▶ [WHAT THE TASK ASKS]:
Exact copy, no pictures: set down the lines from the one holding "How do I perform: Jump" through the final line of the records below.
*** STUDY MATERIAL ***
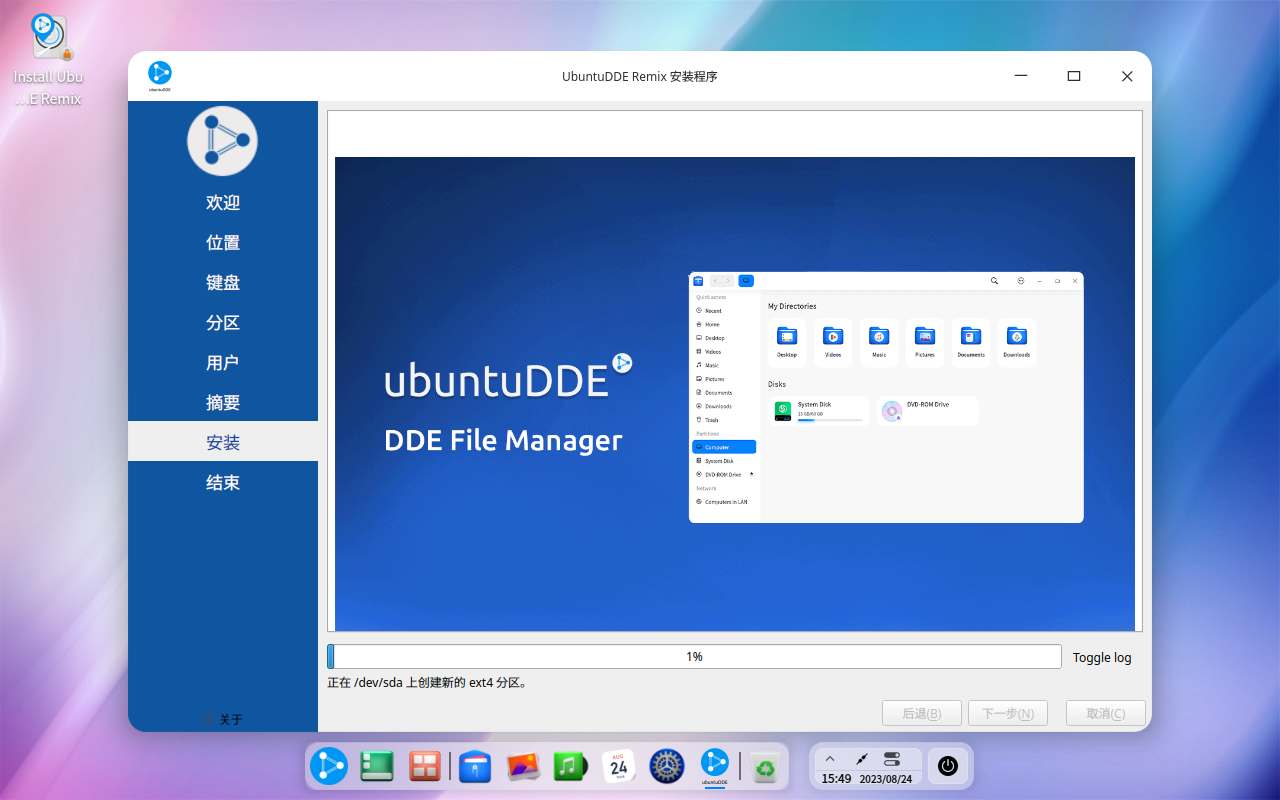Open the DDE launcher from the dock

click(x=329, y=766)
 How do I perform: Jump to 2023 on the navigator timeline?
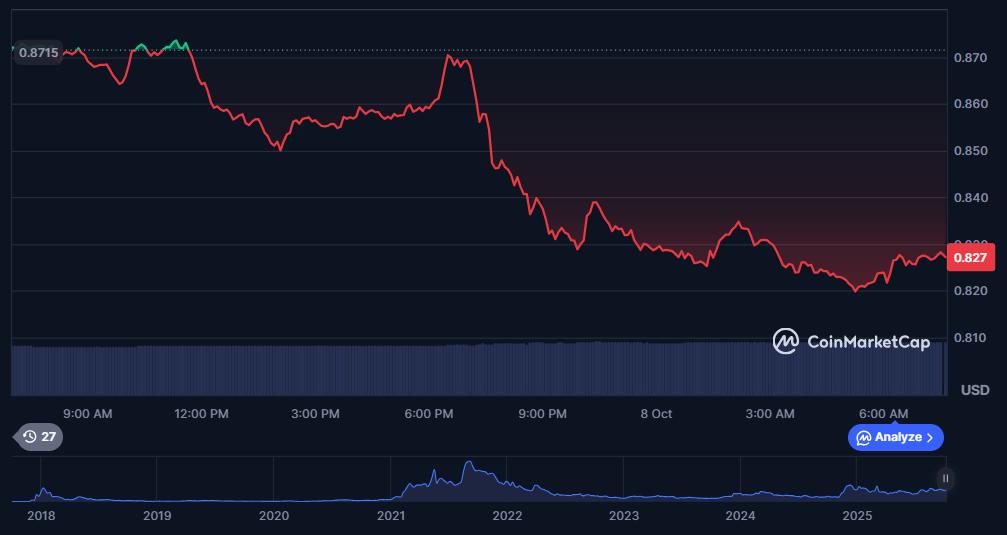tap(624, 516)
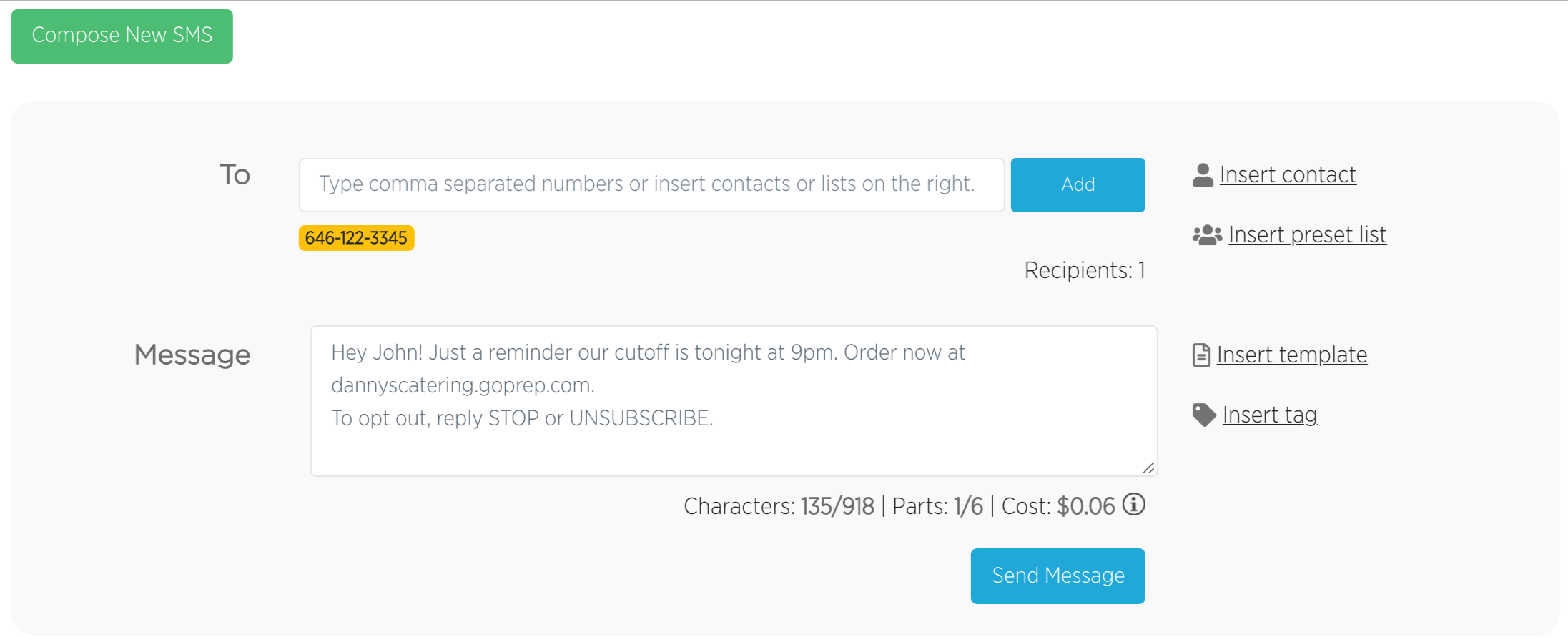The image size is (1568, 637).
Task: Click the message box resize handle
Action: coord(1148,468)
*** End of STUDY MATERIAL ***
▶ [ANSWER BELOW]:
 How do I perform: Jump to 2023 on the navigator timeline?
tap(624, 516)
The image size is (1568, 637).
Task: Click the message box resize handle
Action: coord(1148,468)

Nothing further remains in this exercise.